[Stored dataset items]
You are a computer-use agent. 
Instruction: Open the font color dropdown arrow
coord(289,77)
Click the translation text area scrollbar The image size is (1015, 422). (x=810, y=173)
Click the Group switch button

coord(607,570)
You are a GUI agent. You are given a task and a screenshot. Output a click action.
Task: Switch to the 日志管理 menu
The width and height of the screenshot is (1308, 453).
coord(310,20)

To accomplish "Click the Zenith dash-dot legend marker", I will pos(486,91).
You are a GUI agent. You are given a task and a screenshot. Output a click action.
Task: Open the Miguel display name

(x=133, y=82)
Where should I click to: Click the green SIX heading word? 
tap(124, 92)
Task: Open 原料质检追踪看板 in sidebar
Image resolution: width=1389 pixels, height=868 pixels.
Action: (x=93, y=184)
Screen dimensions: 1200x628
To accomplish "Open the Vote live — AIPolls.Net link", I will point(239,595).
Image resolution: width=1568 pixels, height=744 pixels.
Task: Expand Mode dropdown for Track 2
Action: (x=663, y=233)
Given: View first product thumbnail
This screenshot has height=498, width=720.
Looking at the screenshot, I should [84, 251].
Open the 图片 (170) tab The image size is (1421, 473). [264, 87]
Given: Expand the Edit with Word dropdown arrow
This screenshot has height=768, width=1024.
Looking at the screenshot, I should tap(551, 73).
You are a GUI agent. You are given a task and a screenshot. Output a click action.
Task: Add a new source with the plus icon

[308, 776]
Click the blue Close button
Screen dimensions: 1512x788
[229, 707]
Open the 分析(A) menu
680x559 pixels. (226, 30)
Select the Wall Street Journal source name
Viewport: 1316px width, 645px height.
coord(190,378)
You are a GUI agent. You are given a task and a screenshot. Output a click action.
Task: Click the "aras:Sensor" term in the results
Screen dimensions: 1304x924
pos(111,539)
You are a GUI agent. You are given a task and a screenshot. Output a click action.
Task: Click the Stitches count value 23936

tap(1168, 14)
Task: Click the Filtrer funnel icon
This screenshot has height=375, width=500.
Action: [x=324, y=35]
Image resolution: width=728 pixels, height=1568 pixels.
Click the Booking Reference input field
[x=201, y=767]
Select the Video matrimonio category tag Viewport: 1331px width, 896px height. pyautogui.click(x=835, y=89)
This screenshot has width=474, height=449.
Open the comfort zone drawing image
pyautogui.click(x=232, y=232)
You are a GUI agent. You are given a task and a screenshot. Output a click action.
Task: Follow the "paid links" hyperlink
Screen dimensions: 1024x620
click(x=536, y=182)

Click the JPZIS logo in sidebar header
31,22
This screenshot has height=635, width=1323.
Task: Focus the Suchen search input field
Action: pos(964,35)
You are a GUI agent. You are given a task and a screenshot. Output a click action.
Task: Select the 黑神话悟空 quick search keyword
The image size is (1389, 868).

• **EXERCISE TASK**
Return every line of the items above that contains the string "Select".

• **RESPONSE TO THE EXERCISE**
Select the Wall Street Journal source name
Select the Video matrimonio category tag Viewport: 1331px width, 896px height. pyautogui.click(x=835, y=89)
Task: Select the 黑神话悟空 quick search keyword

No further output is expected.